Low alfalfa yields can be tiring

By Brian Luck

The author is an associate professor and extension agricultural engineer with the University of Wisconsin-Madison.

Have you ever driven past an alfalfa field a few days after harvest and noticed distinct tracks where the equipment traveled? Visually, it looks like the plants where the tires ran might have been damaged. They often appear stunted compared to the remainder of the field.

Alfalfa harvest, either for hay or silage, requires an array of machines to complete. The process and equipment we currently use for alfalfa harvest is efficient; however, these machines are applying pressure to the soil and the regrowing plants and crowns, which may potentially reduce alfalfa yield. Researchers at the University of Wisconsin-Madison are working to answer the question: “How much damage to alfalfa are we causing during harvest?”

Our previous research studied machinery movement during silage harvest, including rye, alfalfa, and corn, over an entire season and found that approximately 1,300 round trips between the storage site and the field were made by transport vehicles. In most cases, the transport vehicles being used were trucks designed for on-road travel with tires inflated for highway use. Recent research estimated vehicle weights and their ground pressure applied during alfalfa harvest. It showed that compared to machines with tires designed for agricultural use, on-road-designed vehicles applied three times or more the ground pressure applied by agricultural machines.

Armed with this information, a two-part study was developed to assess machinery traffic impact on alfalfa yield and to determine how much of a commercially harvested field was impacted by machinery traffic during a single year of alfalfa harvest. First, a plot study was conducted at the Arlington Agricultural Research Station involving three different tillage treatments at planting along with seven different wheel traffic applications at each harvest.

The tillage treatments were no-till, spring tillage only, and fall and spring tillage. Wheel-traffic treatments were designed to simulate both alfalfa and hay harvest with traffic being applied at harvest and different combinations of 24- and 26-hours post-harvest for silage and 48 and 72 hours post-harvest for hay. Yield was measured at each harvest with a plot harvester and wheel traffic was applied to the entire plot with a self-propelled swather weighing approximately 13,000 pounds.

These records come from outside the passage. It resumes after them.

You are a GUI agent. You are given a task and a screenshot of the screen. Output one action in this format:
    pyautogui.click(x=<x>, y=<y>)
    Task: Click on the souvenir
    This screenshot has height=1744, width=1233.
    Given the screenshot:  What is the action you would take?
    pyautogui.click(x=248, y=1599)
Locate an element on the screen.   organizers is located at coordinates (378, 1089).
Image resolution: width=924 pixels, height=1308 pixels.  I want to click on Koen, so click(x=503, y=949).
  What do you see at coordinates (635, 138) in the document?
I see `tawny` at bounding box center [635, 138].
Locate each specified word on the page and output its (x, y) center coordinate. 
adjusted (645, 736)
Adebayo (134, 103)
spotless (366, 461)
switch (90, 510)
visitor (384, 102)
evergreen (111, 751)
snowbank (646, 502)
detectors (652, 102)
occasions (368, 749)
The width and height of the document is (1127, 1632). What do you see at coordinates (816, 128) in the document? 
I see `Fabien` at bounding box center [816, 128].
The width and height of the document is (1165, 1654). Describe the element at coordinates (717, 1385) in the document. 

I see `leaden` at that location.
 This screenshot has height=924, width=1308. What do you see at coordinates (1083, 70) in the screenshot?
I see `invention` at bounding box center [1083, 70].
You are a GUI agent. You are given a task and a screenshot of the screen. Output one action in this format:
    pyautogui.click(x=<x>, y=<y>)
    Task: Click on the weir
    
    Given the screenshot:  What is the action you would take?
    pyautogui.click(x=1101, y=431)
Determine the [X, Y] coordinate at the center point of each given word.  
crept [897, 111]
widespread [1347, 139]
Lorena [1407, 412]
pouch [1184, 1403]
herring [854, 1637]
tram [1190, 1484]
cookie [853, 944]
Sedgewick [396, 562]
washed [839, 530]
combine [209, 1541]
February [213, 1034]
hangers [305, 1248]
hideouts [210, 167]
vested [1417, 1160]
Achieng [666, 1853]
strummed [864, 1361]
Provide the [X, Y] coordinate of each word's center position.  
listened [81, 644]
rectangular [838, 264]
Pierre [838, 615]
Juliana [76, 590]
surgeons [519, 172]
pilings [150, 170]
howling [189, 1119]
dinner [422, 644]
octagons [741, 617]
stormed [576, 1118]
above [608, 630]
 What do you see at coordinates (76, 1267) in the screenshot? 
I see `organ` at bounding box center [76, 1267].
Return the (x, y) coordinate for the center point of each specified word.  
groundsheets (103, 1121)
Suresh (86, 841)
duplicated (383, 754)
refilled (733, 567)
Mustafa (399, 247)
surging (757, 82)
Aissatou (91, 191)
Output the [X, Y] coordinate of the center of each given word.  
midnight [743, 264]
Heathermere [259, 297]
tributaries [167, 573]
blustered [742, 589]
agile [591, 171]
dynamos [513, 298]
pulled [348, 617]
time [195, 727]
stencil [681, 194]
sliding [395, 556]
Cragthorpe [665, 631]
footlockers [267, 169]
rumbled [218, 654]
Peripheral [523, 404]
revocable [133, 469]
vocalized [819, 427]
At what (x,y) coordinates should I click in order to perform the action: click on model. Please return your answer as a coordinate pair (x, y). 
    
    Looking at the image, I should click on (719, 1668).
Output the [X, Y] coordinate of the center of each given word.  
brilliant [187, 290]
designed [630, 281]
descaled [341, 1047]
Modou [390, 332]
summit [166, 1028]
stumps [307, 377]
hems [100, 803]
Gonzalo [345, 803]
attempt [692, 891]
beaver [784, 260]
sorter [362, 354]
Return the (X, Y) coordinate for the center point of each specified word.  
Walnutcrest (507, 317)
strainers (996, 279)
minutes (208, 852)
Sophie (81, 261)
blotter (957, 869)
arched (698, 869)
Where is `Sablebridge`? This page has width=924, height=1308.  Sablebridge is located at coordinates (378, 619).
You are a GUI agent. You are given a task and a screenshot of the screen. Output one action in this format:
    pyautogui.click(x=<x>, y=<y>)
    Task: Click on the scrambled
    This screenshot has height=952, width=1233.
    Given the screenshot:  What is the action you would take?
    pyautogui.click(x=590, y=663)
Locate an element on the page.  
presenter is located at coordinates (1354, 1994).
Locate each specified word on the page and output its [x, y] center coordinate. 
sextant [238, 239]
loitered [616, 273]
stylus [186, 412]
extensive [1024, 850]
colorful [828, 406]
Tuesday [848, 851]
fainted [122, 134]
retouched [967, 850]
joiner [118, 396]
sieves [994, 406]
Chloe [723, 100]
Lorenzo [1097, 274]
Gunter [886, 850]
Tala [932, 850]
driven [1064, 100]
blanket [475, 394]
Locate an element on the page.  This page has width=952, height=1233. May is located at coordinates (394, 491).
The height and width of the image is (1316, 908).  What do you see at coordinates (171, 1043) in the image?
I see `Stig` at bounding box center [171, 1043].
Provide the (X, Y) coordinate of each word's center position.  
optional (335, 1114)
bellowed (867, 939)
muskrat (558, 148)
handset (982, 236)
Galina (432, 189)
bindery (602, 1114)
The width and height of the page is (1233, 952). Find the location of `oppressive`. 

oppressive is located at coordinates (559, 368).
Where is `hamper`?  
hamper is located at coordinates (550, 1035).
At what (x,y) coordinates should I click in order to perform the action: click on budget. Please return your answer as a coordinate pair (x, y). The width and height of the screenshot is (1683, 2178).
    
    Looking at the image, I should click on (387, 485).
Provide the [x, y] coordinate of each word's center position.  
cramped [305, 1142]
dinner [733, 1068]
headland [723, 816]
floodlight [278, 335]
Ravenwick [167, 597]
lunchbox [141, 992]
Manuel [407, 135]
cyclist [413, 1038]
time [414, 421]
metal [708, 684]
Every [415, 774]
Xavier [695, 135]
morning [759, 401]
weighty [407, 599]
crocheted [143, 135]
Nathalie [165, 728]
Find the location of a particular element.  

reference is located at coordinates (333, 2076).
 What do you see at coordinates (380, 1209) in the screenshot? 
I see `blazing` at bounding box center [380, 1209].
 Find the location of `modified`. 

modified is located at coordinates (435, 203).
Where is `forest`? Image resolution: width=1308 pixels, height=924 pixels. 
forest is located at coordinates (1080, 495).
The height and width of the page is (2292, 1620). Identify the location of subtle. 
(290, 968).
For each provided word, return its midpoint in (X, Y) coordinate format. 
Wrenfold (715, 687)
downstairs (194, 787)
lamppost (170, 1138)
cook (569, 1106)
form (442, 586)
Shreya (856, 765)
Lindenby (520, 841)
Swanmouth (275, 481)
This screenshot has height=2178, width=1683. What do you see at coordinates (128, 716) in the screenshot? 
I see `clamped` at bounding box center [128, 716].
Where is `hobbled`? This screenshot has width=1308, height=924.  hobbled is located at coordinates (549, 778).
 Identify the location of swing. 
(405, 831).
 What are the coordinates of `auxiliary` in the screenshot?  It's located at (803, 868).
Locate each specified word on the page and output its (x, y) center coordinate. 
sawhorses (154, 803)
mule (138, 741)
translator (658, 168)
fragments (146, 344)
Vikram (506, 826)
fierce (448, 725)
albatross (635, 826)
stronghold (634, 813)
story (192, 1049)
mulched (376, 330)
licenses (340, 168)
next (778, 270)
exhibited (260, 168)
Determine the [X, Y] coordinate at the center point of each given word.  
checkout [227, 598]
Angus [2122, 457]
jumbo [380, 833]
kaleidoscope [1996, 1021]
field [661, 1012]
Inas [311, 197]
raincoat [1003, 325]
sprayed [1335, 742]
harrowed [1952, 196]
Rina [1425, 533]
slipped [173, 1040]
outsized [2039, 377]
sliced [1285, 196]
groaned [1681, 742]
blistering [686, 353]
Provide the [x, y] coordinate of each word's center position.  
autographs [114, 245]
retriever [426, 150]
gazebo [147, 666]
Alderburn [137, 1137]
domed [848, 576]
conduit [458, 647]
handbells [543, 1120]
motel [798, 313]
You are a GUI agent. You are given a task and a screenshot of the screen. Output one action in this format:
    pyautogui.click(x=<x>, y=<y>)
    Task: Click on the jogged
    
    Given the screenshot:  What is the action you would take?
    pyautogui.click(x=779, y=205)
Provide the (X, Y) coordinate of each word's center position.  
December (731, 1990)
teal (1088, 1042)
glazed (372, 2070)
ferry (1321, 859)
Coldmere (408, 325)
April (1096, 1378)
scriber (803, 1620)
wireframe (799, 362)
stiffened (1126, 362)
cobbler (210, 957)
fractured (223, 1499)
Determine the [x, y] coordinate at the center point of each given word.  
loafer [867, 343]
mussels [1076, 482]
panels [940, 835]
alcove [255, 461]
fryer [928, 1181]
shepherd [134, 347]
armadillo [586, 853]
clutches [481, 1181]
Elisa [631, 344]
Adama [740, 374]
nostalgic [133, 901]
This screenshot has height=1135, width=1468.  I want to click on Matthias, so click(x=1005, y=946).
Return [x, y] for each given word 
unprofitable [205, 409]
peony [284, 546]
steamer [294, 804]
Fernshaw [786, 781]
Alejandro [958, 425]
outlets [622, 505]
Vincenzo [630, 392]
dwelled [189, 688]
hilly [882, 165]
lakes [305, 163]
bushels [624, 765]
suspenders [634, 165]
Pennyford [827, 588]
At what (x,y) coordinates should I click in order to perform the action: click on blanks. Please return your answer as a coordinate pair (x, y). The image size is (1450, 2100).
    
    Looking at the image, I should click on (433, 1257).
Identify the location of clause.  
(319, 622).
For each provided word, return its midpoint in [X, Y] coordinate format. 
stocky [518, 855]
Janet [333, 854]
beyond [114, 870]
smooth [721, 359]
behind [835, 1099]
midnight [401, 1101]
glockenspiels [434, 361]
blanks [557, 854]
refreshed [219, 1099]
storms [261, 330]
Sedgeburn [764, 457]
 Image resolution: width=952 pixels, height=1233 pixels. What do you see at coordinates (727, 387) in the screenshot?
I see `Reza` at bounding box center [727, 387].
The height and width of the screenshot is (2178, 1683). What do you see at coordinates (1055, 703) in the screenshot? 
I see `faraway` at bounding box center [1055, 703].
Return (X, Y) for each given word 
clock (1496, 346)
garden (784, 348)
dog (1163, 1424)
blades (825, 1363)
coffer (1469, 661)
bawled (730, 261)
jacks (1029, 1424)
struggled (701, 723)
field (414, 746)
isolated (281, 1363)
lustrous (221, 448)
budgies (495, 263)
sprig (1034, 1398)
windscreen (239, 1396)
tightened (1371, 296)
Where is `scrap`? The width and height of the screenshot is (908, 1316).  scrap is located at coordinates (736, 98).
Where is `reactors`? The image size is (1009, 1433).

The second aspect of this study installed Global Navigation Satellite System (GNSS) data loggers on every machine involved in the alfalfa harvesting process. Data was collected on one-second intervals and mapped using Geographic Information System software. The footprint of each machine was applied to the path it drove within the field to determine the percent area of the field that saw machinery traffic at least once during each alfalfa harvest. Results presented here are preliminary due to only two of the three years of data being included in the reported data set.

Significant yield loss

Preliminary results from the plot study described above showed that a single pass from the 13,000-pound swather reduced yield, but the change was not statistically different. Across the tillage treatments, statistically significant reductions in alfalfa yield were observed when the time between applied traffic and harvest were the greatest. These treatments were the simulated hay harvest with wheel traffic applied at 48- and 72-hours post-harvest. Preliminary average reductions were approximately 0.64 tons per acre across two growing seasons.

Quantifying the area of the field impacted by machinery traffic via GNSS sensors also showed interesting results. Cuttings with the highest yield, generally associated with second alfalfa harvest during the growing season, showed the greatest amount of the field impacted by machinery traffic. Harvests with lower yield showed less of the field impacted by machinery traffic. This result was expected due to the reduction in transport vehicles needed to move material away from the self-propelled forage harvester.

The average percentage of the field having machinery wheel traffic over two harvest seasons was 49%. In a worst-case scenario coupling these two studies, nearly half of the acres within an alfalfa field could have greater than 0.5 tons per acre yield reduction due to machinery traffic.

Some recommendations to minimize the impact of wheel traffic on alfalfa regrowth and yield would be:

• Consolidate machine travel paths to in-field roads.

• Minimize the number of on-road truck tires in alfalfa fields.

• Check that tire pressures on all vehicles are correct for the tire (both agricultural and on-road tires) to ensure proper tire wear is maintained and ground pressure is minimized.

Following these steps, especially maintaining in-field roads, will reduce the percentage of the field impacted by machinery traffic and maintain yield potential during the alfalfa growing season.


This article appeared in the August/September 2022 issue of Hay & Forage Grower on page 10.